Abstract
Arterial Calcification due to Deficiency of CD73 (ACDC) results from mutations in the NT5E gene encoding the 5′ exonucleotidase, CD73. We now describe the third familial case of ACDC, including radiological and histopathological details of the arterial calcifications. The medial lesions involve the entire circumference of the elastic lamina, in contrast to the intimal plaque-like disease of atherosclerosis. The demonstration of broken and fragmented elastic fibers leading to generalized vascular calcification suggests an analogy to pseudoxanthoma elasticum (PXE), which exhibits similar histopathology. Classical PXE is caused by deficiency of ABCC6, a C type ABC transporter whose ligand is unknown. Other C type ABC proteins transport nucleotides, so the newly described role of adenosine in inhibiting vascular calcification, along with the similarity of ACDC and PXE with respect to vascular pathology, suggests that adenosine may be the ligand for ABCC6.
Introduction
Calcification of joints and arteries (Arterial Calcification due to Deficiency of CD73 (ACDC); OMIM #211800), as originally described by Magnus-Levy [1] and later by Sharp [2], was recently shown to be caused by deficiency of CD73, encoded by the NT5E gene [3]. CD73 has 5′ exonucleotidase activity that converts AMP to adenosine and inorganic phosphate (Pi) [4]. The enzyme resides on the plasma membrane of vascular cells, supplying adenosine to receptors on the cell surface. Receptor binding of adenosine triggers an intracellular signaling cascade that results in inhibition of tissue nonspecific alkaline phosphatase (TNAP) activity. Thus, CD73 deficiency lowers pericellular adenosine concentrations, increasing alkaline phosphatase and allowing calcification to occur. Clinical findings include calcified large vessels, especially below the waist, and periarticular calcifications in the joints of the hands and feet.

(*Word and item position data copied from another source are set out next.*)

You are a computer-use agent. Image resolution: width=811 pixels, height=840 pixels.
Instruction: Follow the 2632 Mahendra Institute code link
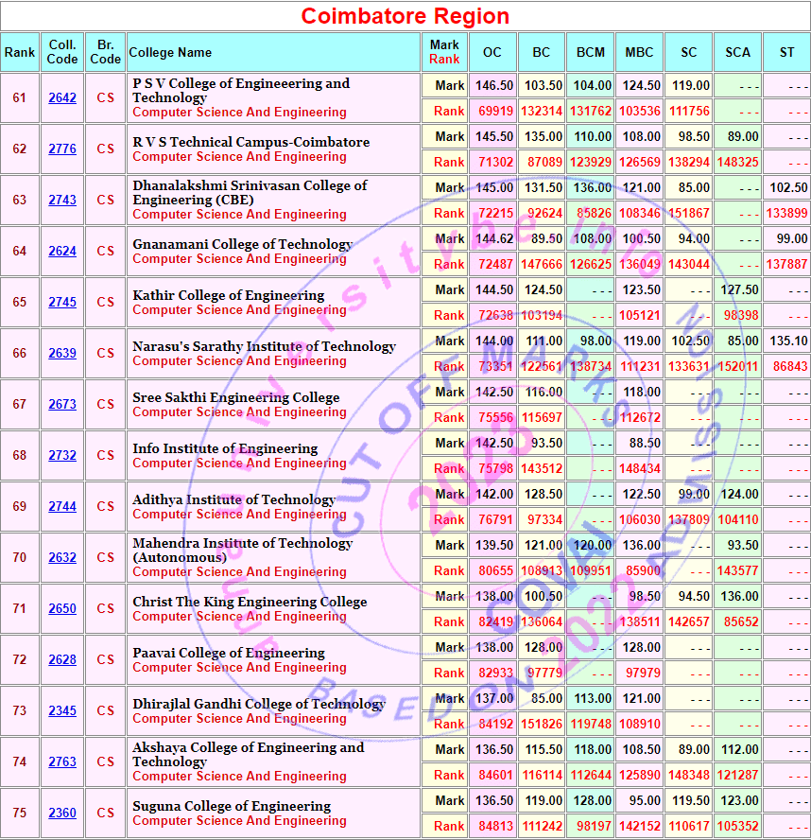62,557
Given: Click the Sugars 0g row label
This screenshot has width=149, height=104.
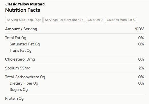Looking at the screenshot, I should (19, 90).
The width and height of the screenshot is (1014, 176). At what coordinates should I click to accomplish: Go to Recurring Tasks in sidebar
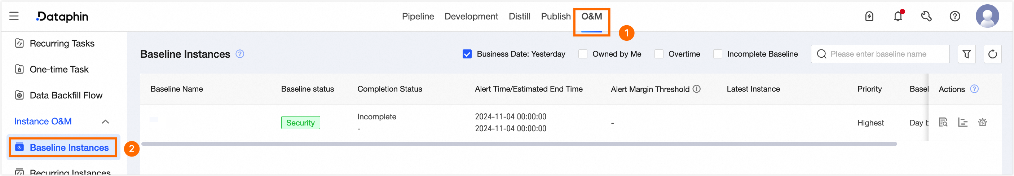(62, 43)
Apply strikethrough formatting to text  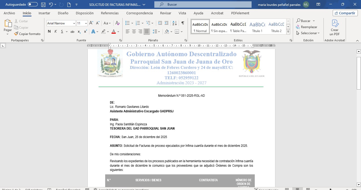coord(72,32)
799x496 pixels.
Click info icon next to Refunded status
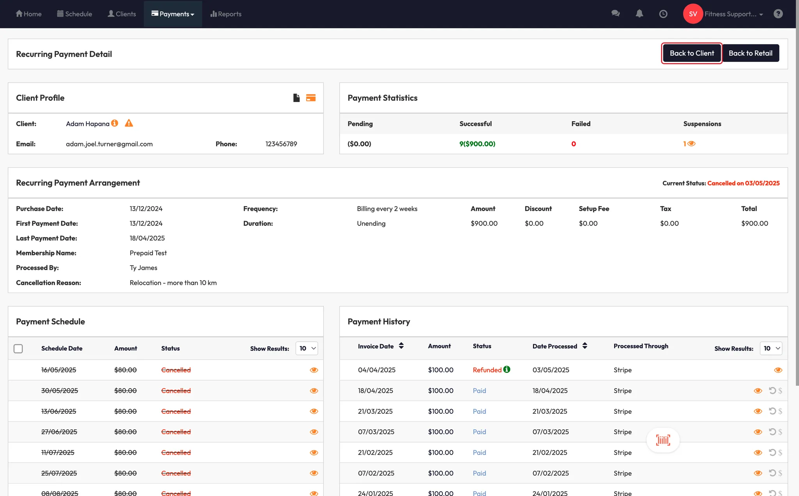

Three families with autosomal recessive CD73 deficiency have been described, with homozygous nonsense, homozygous missense, and compound heterozygous mutations, respectively [3]. In the third family, a single adult patient had extensive lower extremity claudication; a femoral-popliteal bypass was performed, providing vascular tissue for histopathologic studies.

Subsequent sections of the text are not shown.